New research published in Nucleic Acids Research has shown that vitamin C improves the immunogenic properties of dendritic cells, activating genes involved in the immune response. This discovery could help the development of potent new dendritic cell-based immunotherapies.
Since the onset of anticancer cell therapies, many types of immune cells have been used. The best-known of these cell therapies use lymphocytes, as in the highly successful CAR-T therapies. Recently, researchers have to turned to dendritic cells, known as the ‘master regulators of the immune system‘, for their ability to uptake and present antigens to the T-lymphocytes and induce an antigen-specific potent immune activation. This approach entails loading dendritic cells with specific antigens to create immune memory to make dendritic cell (DC)-vaccines.

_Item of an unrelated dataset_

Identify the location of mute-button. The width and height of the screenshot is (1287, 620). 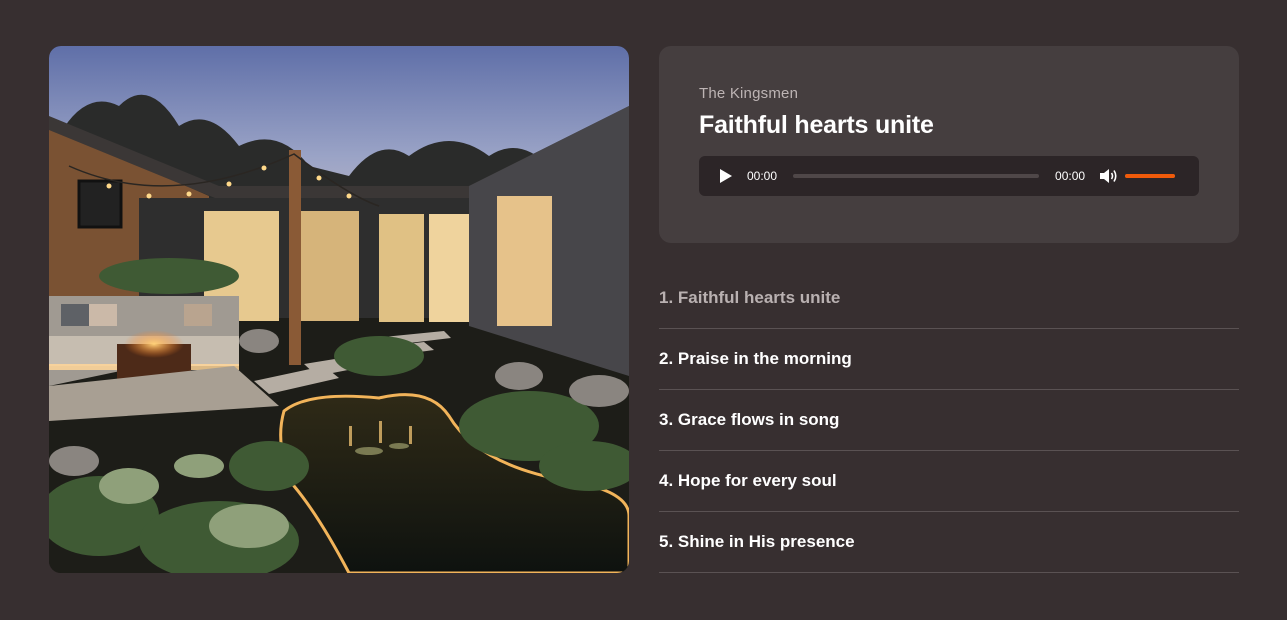
(1109, 176).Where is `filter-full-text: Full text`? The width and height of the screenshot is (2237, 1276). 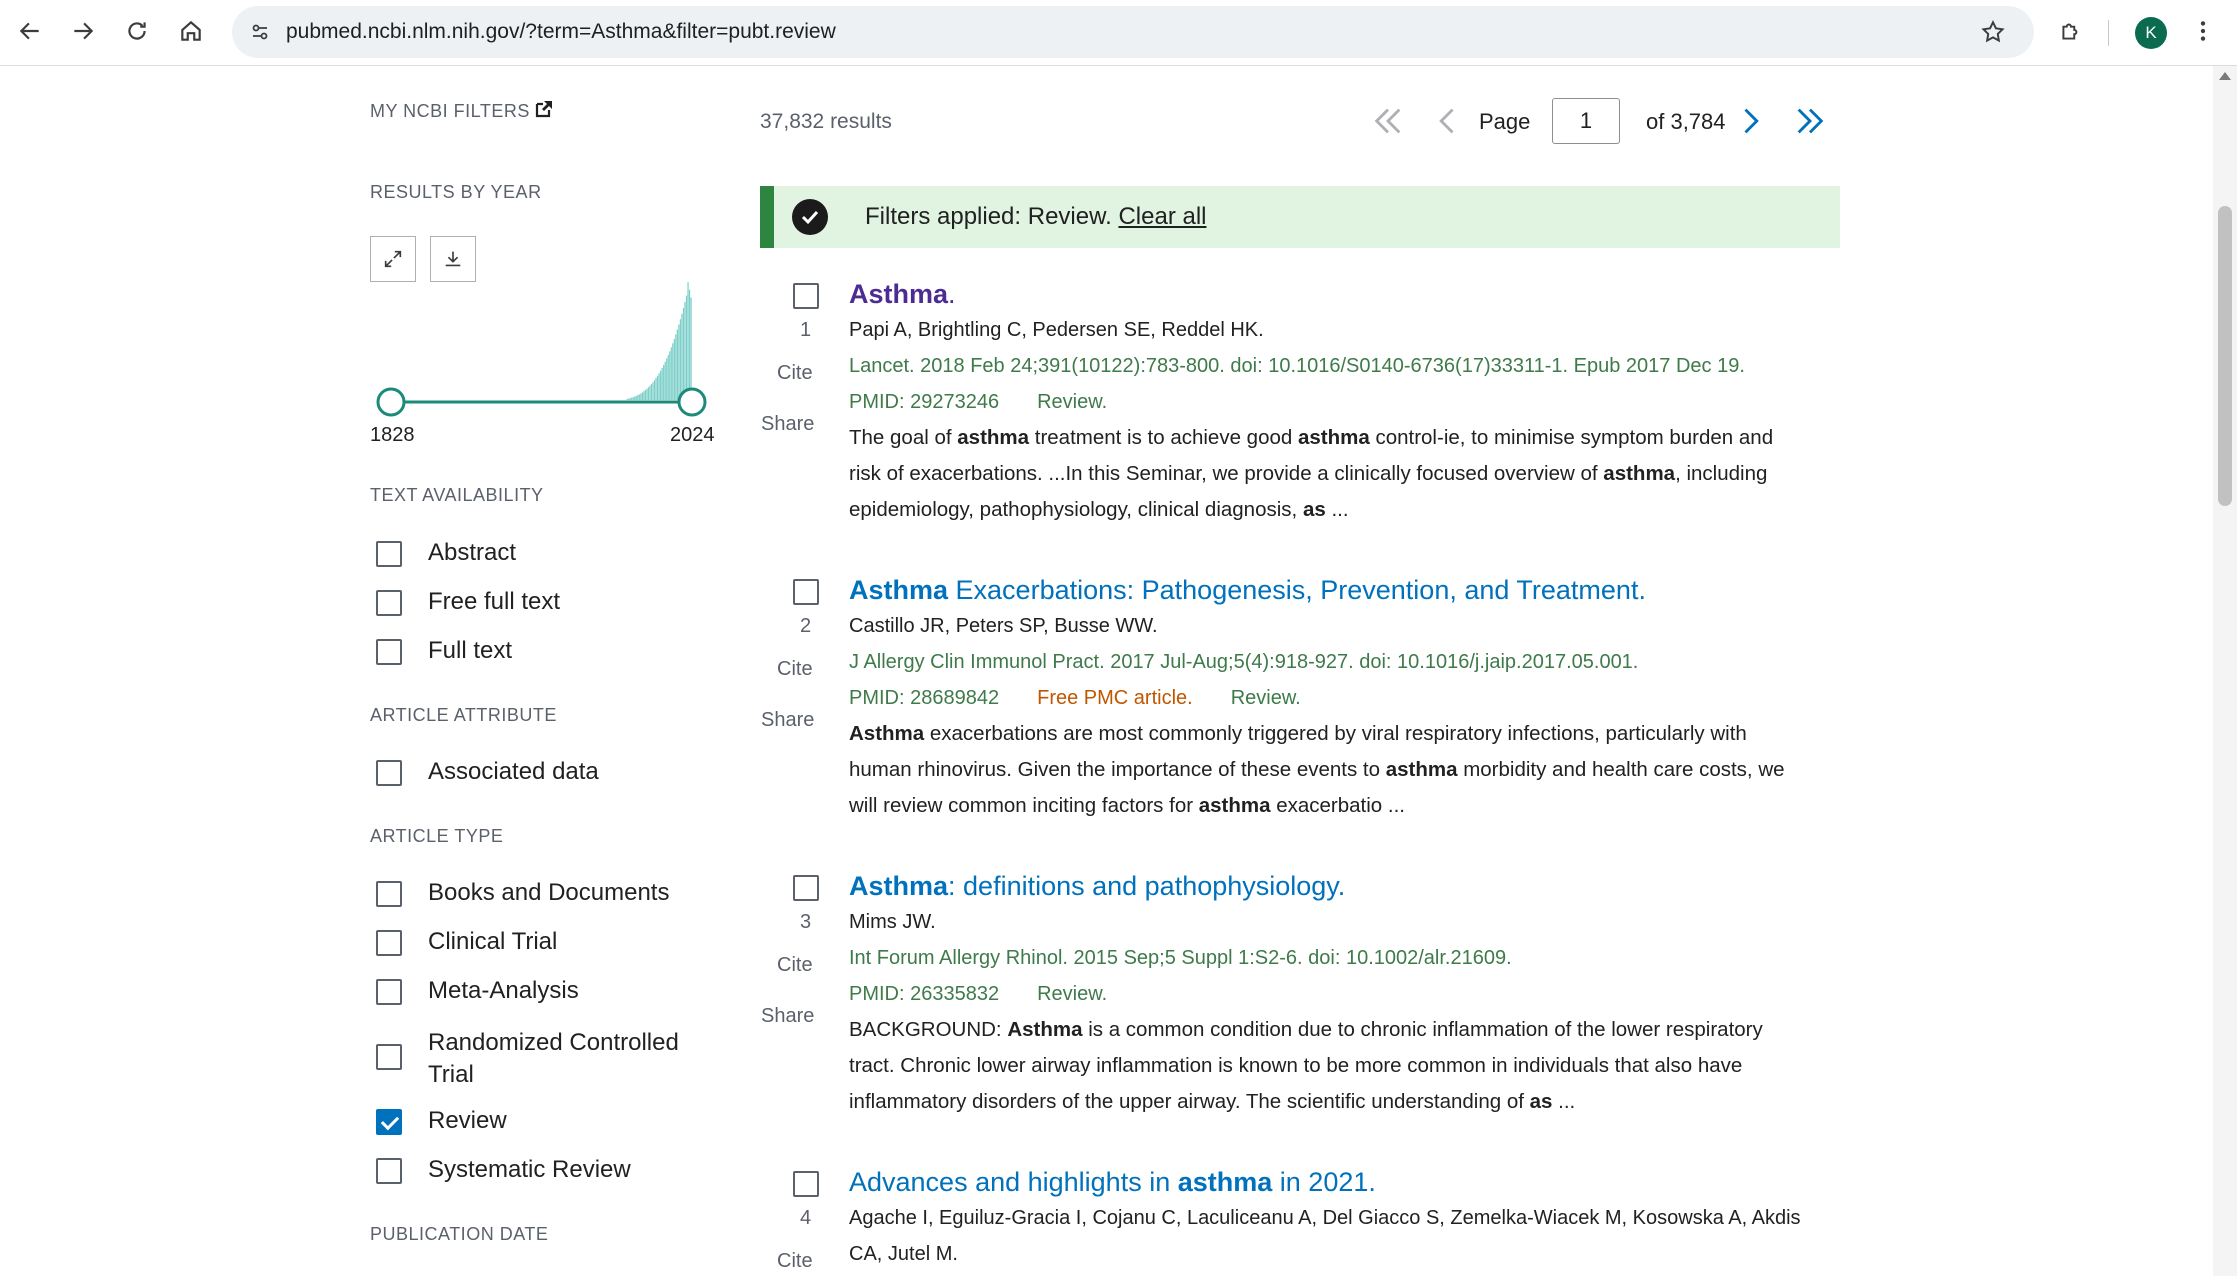 filter-full-text: Full text is located at coordinates (444, 652).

To study dendritic cells in the lab, researchers differentiate them from monocytes using a particular set of molecular signalling. This differentiation is accomplished through a complex set of gene activation processes in the nucleus, mostly thanks to the activity of the chromatin remodelling machinery spearheaded by the TET family of demethylases, proteins that act upon the DNA epigenetic marks.
Vitamin C was already known to interact with several TET proteins to enhance its activity, but the specific mechanism was still poorly understood in human cells. In this study, a team lead by Dr Esteban Ballestar hypothesised that treating monocytes in vitro while differentiating into dendritic cells, would help the resulting cells be more mature and active.
The results obtained show that vitamin C treatment triggers an extensive demethylation at NF- kB/p65 binding sites compared with non-treated cells, promoting the activity of genes involved in antigen presentation and immune response activation. Vitamin C was also found to increase the communication of the resulting dendritic cells with other components of the immune system and stimulates the proliferation of antigen-specific T cells.
The researchers proved that vitamin C-stimulated dendritic cells loaded with antigens specific for the SARS-CoV-2 virus were able to activate T cells in vitro more efficiently than non-treated cells.
Overall, these new findings support the hypothesis that treating monocyte-derived dendritic cells with vitamin C may help generate more effective DC-vaccines. After consolidating these results in preclinical models and, hopefully, in clinical trials, a new generation of cell therapies based on dendritic cells may be used in the clinic to fight cancer more efficiently.